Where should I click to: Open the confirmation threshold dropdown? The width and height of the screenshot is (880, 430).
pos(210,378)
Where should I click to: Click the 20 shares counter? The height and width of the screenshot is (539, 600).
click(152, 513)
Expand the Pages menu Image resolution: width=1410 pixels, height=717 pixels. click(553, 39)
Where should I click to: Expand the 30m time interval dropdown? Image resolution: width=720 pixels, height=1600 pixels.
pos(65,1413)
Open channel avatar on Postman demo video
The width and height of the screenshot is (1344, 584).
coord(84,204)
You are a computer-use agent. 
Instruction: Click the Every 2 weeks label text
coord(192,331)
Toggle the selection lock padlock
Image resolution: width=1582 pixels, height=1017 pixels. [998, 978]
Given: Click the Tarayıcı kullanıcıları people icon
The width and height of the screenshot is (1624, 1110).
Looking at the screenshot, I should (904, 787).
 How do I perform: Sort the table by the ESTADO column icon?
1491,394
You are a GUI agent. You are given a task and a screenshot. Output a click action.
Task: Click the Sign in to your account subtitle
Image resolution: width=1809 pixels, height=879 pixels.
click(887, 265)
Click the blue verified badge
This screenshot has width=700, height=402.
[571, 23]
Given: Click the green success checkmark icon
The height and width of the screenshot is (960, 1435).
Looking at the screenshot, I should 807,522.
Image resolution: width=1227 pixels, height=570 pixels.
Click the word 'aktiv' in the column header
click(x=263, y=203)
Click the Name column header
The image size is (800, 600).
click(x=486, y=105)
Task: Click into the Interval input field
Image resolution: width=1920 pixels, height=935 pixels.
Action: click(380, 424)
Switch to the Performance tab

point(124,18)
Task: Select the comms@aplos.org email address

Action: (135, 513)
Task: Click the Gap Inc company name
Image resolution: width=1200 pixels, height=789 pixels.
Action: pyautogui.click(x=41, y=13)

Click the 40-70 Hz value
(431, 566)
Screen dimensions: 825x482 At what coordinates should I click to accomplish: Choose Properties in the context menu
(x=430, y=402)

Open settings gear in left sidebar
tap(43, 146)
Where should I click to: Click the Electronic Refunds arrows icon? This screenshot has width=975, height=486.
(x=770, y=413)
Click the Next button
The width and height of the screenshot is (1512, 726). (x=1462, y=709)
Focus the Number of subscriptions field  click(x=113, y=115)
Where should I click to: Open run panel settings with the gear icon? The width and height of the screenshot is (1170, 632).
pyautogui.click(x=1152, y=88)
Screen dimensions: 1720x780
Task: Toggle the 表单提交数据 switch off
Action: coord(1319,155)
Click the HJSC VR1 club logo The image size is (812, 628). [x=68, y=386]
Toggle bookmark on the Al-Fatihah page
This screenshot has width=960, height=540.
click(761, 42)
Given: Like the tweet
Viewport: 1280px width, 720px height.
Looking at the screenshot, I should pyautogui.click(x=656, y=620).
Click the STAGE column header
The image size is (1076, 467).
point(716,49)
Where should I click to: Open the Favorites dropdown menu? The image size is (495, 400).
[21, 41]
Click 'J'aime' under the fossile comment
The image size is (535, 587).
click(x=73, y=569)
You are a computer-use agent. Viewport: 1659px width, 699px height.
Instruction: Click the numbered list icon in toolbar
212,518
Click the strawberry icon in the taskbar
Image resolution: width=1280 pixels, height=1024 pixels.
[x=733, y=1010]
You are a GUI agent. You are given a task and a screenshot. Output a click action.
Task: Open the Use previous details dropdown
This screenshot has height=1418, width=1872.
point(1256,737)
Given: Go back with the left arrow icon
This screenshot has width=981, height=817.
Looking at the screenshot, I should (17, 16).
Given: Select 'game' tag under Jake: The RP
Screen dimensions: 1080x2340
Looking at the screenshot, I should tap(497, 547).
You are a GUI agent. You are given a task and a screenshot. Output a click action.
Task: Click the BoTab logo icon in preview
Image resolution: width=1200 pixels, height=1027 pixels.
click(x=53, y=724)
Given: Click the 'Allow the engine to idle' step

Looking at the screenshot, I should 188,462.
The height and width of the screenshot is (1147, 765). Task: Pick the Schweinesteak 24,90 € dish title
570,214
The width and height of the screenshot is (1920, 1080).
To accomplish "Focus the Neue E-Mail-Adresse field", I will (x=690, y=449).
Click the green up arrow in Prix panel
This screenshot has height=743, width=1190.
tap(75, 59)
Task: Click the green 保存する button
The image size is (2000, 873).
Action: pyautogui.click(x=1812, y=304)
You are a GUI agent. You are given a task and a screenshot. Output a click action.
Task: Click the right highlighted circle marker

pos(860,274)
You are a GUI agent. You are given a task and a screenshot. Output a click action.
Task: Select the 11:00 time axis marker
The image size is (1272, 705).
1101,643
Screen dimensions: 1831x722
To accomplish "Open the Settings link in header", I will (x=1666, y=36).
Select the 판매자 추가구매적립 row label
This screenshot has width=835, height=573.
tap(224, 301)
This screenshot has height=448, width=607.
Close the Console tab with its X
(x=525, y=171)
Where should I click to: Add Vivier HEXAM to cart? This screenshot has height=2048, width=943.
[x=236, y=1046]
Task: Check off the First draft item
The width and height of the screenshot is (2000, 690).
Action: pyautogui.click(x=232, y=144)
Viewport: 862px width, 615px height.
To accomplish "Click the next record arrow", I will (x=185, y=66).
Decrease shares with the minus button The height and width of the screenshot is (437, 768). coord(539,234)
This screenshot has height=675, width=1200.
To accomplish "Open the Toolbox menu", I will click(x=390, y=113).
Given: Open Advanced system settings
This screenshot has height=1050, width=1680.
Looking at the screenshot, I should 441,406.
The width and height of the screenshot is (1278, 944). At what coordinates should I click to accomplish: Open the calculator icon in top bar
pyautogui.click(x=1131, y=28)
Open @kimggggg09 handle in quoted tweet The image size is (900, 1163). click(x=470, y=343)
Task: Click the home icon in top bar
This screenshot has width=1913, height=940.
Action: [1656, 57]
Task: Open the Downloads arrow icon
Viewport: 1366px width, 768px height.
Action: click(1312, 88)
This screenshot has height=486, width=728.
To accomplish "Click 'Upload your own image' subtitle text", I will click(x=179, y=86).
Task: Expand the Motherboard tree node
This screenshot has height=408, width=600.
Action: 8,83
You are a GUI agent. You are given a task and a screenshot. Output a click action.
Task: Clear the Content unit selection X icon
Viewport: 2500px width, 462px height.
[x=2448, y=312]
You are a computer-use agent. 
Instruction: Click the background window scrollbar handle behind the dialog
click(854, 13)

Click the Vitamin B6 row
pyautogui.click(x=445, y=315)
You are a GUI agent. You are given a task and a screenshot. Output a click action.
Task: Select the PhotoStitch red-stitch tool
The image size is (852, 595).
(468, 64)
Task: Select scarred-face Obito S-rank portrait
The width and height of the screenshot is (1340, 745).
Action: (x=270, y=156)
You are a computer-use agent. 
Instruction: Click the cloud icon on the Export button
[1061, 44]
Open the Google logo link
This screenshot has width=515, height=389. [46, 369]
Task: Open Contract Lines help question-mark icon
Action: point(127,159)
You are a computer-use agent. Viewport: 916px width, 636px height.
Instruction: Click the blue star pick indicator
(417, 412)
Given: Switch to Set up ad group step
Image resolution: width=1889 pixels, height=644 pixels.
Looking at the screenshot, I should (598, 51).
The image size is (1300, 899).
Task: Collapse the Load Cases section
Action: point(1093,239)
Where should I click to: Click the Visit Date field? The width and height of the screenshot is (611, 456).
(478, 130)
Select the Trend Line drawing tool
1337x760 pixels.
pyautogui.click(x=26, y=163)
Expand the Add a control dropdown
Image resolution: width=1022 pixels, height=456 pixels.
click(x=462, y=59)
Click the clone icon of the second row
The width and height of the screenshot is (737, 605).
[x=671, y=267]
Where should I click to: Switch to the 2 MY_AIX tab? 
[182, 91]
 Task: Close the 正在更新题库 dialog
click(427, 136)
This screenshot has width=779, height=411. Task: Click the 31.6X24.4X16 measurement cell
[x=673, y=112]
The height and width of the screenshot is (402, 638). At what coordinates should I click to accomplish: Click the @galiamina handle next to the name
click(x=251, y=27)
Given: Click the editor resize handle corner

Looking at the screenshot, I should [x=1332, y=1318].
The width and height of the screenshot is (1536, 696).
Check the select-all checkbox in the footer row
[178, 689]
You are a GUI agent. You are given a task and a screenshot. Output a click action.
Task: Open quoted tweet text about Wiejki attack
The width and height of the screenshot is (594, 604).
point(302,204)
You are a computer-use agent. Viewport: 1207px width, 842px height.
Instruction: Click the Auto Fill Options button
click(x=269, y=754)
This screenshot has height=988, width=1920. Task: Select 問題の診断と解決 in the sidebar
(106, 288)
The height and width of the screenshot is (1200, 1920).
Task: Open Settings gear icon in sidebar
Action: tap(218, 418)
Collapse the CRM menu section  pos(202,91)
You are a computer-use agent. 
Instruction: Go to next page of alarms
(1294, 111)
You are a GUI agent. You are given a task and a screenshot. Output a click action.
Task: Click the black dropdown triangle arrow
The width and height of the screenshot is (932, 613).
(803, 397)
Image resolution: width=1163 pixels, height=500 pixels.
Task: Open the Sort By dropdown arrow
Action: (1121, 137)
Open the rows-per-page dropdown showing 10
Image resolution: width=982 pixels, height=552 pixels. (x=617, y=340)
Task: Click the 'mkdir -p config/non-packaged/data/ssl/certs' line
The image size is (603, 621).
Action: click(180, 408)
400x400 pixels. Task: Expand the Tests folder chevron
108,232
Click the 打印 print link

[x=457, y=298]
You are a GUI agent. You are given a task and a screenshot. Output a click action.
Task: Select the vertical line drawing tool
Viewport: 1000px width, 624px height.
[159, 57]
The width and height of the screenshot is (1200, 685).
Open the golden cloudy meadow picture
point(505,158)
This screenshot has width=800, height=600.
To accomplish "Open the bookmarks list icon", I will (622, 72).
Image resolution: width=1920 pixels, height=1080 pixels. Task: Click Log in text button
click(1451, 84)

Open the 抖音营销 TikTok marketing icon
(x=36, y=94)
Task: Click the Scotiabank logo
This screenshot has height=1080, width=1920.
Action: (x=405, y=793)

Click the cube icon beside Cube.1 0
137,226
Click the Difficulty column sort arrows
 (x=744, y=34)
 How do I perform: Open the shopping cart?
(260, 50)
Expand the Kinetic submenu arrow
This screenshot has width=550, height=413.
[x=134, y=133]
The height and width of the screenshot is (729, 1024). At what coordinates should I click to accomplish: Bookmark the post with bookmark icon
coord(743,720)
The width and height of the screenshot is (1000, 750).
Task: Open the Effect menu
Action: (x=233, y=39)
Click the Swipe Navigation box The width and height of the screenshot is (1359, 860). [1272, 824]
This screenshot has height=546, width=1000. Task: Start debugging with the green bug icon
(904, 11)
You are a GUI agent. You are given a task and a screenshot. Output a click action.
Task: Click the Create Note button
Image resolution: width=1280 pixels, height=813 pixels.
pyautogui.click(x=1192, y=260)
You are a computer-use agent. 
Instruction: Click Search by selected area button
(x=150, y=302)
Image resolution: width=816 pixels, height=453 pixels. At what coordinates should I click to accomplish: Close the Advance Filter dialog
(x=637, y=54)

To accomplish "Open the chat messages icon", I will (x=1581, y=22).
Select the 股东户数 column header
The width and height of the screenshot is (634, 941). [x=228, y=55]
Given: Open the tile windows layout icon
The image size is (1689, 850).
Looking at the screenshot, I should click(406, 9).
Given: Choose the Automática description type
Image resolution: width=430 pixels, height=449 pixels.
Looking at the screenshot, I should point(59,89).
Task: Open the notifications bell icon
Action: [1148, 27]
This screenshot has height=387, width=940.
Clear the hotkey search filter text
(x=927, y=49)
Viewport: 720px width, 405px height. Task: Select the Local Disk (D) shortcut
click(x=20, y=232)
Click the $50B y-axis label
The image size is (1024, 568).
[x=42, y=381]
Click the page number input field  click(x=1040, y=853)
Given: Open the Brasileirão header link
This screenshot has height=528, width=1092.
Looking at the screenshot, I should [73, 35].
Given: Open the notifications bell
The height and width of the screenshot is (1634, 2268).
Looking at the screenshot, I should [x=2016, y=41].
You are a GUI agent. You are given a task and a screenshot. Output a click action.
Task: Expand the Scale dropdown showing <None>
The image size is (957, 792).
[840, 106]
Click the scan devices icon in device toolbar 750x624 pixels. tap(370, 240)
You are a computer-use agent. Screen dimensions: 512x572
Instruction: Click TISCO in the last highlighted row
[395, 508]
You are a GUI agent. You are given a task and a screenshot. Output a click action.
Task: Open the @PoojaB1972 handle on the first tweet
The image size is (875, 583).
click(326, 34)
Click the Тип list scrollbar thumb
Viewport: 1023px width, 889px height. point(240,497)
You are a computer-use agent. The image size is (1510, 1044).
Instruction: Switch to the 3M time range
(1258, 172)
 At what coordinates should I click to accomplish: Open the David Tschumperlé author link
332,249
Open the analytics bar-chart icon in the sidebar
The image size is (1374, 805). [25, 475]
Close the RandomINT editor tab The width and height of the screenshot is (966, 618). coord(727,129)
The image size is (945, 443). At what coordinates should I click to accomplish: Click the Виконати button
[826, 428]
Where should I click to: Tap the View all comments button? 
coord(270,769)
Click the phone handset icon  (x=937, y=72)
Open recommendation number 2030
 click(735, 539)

BRIEF
Where the string "will" turns up in a line of the data above, copy that whole line.

PROBLEM SOLUTION
To accomplish "Focus the Neue E-Mail-Adresse field", I will (x=690, y=449).
To accomplish "Open the Settings link in header", I will (x=1666, y=36).
To accomplish "Click the next record arrow", I will (x=185, y=66).
To accomplish "Open the Toolbox menu", I will click(x=390, y=113).
To accomplish "Click 'Upload your own image' subtitle text", I will click(x=179, y=86).
To accomplish "Open the bookmarks list icon", I will (622, 72).
To accomplish "Open the chat messages icon", I will (x=1581, y=22).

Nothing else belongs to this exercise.